1

I have a CUDA-based code and I want to incorporate OpenACC into some parts of the code. But, the function that I am trying to parallelize by OpenACC code sometimes is governed by CUDA calls and sometimes not.

My question is that how can I query OpenACC library to see whether device is busy or not. Is there any API calls for that?

Note: I am not completely familiar with CUDA, so I just use pseudo-code.

Sometimes the target function seq_function is called on the host when device is busy with computation like below.
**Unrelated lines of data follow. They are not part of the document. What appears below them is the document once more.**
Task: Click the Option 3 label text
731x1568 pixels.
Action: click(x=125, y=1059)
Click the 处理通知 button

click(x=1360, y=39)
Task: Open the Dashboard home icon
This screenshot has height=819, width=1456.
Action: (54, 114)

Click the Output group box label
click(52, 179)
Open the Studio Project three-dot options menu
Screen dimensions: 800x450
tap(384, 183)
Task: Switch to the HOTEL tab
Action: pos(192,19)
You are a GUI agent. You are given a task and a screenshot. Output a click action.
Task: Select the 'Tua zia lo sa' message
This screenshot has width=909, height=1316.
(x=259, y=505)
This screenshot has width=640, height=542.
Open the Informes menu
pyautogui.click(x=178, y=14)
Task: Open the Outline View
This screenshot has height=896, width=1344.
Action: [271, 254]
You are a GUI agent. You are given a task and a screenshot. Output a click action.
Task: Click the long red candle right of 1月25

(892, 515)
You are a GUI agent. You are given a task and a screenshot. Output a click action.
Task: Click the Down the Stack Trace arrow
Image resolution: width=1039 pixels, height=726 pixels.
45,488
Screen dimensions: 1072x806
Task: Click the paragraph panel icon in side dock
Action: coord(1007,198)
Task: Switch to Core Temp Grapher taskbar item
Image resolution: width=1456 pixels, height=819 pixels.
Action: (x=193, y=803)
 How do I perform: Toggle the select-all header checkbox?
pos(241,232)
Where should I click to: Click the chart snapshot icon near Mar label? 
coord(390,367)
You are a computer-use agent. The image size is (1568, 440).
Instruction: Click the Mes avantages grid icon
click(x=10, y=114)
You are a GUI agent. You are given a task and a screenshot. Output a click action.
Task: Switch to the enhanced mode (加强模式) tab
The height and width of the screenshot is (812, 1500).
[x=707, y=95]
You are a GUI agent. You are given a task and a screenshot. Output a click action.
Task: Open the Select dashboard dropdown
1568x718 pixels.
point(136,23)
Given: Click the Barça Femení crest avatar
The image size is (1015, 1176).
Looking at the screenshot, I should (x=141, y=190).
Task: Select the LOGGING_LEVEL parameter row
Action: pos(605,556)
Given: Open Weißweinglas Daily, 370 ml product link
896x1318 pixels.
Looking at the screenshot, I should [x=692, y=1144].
But, sometimes it is called when device is not busy.

cudaMemAlloc(...);
cudaLaunchAsync(...);
...
//This is the function I am trying to parallelize with OpenACC
seq_function(...); 
...
cudaWait(...);
cudaDealloc(...);

So, I want to make my target function flexible:

  • if device is busy or a CUDA-based computation is running => use host.
  • if device is not busy => use GPU through OpenACC-enabled code.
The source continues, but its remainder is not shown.